FOR FURTHER INFORMATION CONTACT

AUSA VICKIE E. LEDUC at 410-209-4885  

January 11, 2006 

FOR IMMEDIATE RELEASE                  

http://www.usdoj.gov/usao/md                                        

 


ABERDEEN PROVING GROUND TREATMENT PLANT SUPERINTENDENT AND PLANT ENGINEER INDICTED FOR MAKING FALSE STATEMENTS TO ARMY

 

BALTIMORE, Maryland - United States Attorney for the District of Maryland Rod J. Rosenstein announces that today a federal grand jury has indicted Robert Lee Shewell, age 59, Joppatown, Maryland and Joseph Edward Ambrozewicz, Jr., age 50, Bel Air, Maryland, for conspiring to falsely describe to the Army a January 14, 2001 spill of untreated, influent ground water at a ground water treatment facility at an Aberdeen Proving Ground Superfund site as a spill of treated, effluent water.

 

Old O-Field Groundwater Treatment Facility is a Superfund site of approximately 4.5 acres located at the Aberdeen Proving Ground in which the Army years ago disposed of chemical warfare agents, munitions, contaminated equipment and other hazardous waste. Ground water at the site is contaminated by the hazardous waste. Because of the proximity of the site to the Gunpowder River and the Chesapeake Bay, contaminated water would leach from the site into the Bay. In the mid-1990s the Army built the ground water treatment facility. Contaminated ground water is pumped from extraction wells to the treatment facility where it is treated.

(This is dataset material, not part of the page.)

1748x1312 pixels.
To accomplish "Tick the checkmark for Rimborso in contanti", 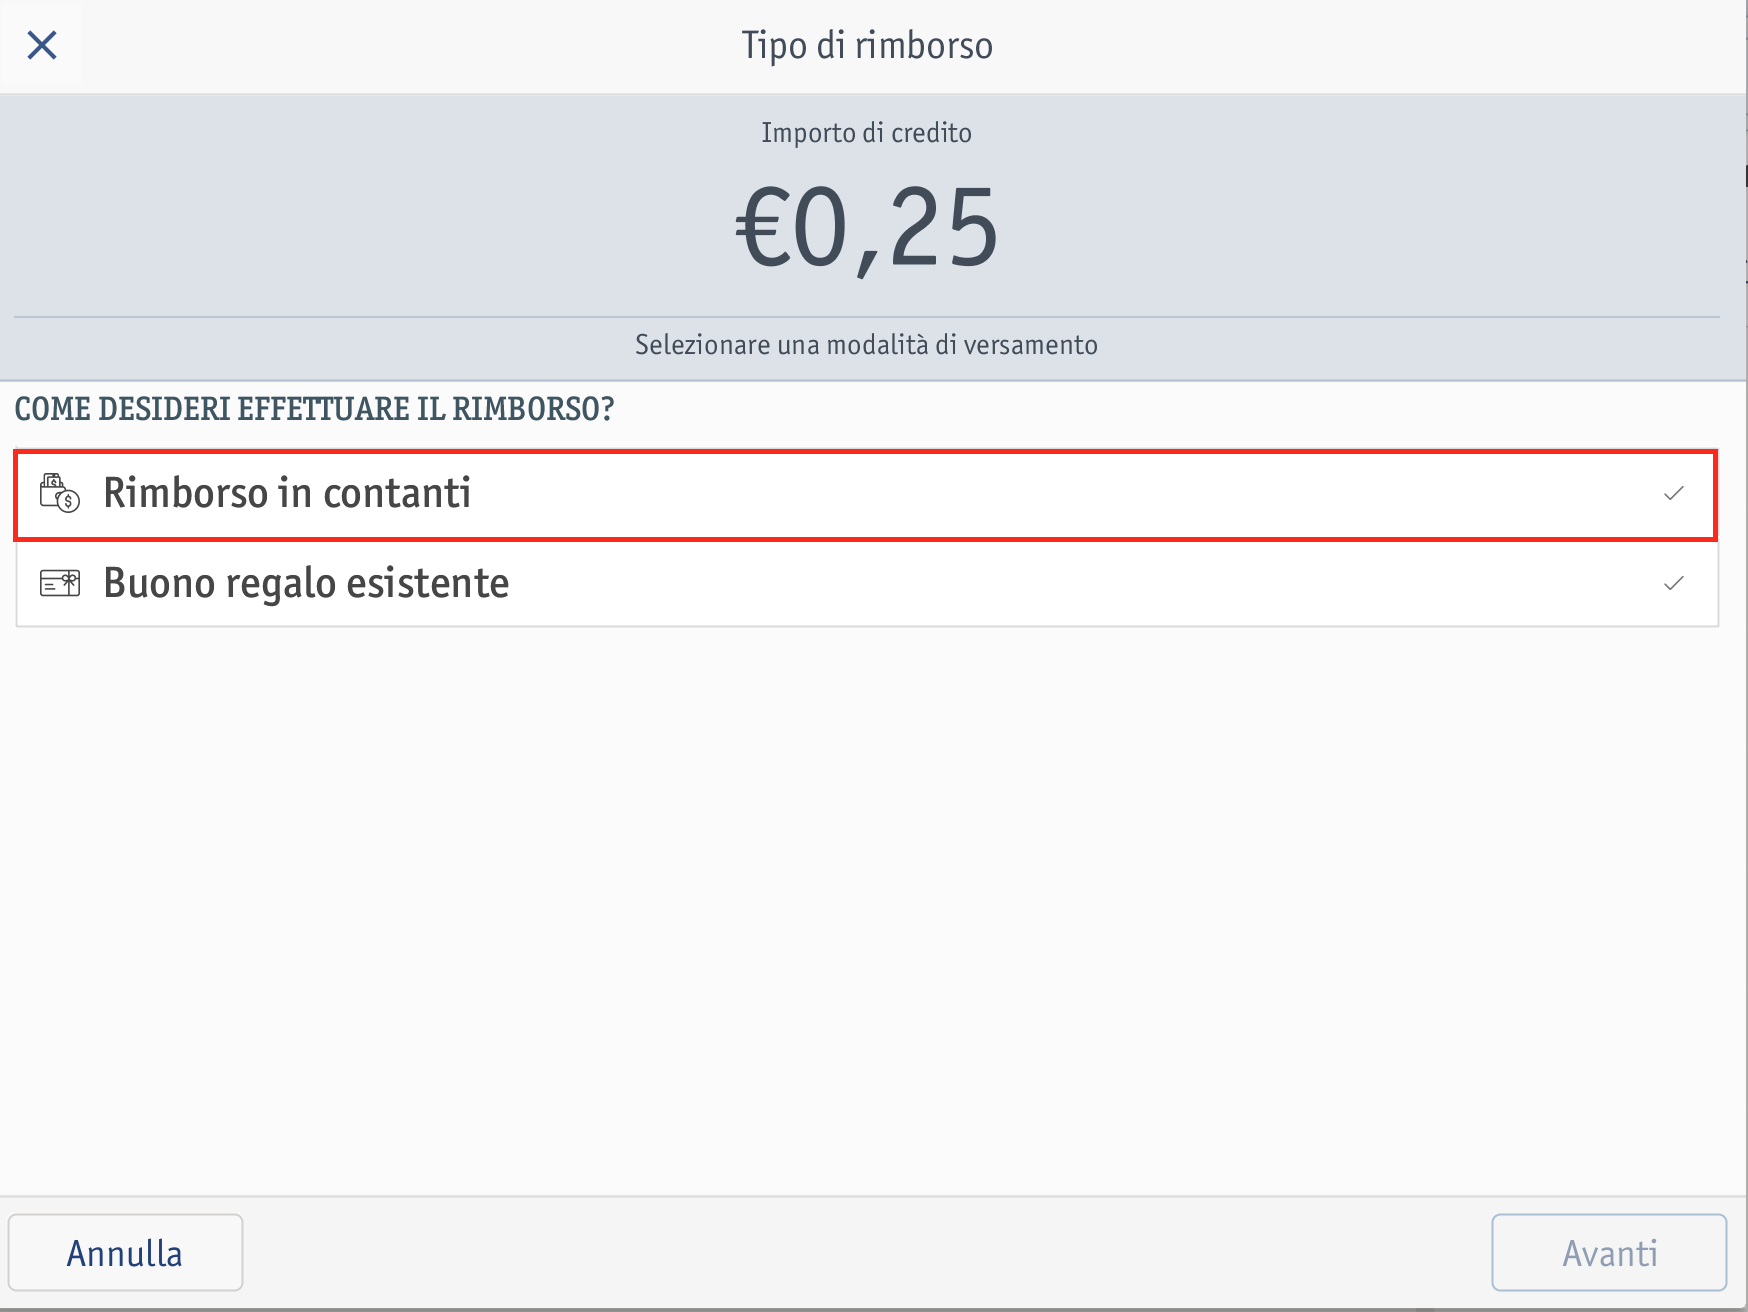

Clean water is stored and later discharged into the Gunpowder River.

 

According to the five-count indictment Shewell and Ambrozewicz, who were the plant superintendent and plant engineer, respectively, at the Old O-Field Groundwater Treatment Facility arrived at the facility on January 14, 2001 in response to a security guard finding water pouring over the edge of a containment pit at the facility and flowing down the road and into the marsh adjoining the Gunpowder River. At the time of the spill, the defendants were employed by Maryland Environmental Service which contracted with the Army to operate the facility. The indictment alleges that when Ambrozewicz and Shewell learned on January 14 that the spill was of influent, untreated water, they conspired to cover up that fact and instead, informed the Army that the spill was of effluent, treated water. The indictment alleges that the men: made false entries in a daily journal which the Army required the facility to maintain; replaced an unbroken valve on a tank storing treated water so they could claim that the valve had been broken and was the source of the leak; and falsified records to alter the levels of stored effluent water.

 

Defendants face a maximum sentence on each count of the indictment of five years imprisonment, and /or a $250,000 criminal fine. The defendants will be scheduled for an initial appearance and arraignment.

An indictment is not a finding of guilt. An individual charged by indictment is presumed innocent unless and until proven guilty at some later criminal proceedings.

 

United States Attorney Rod J. Rosenstein commended the investigative work performed by Department of the Army, Criminal Investigation Division, and Environmental Protection Agency Criminal Investigation Division. Mr. Rosenstein thanked Assistant U.S. Attorneys Joyce K. McDonald and Tamera Fine for prosecuting the case.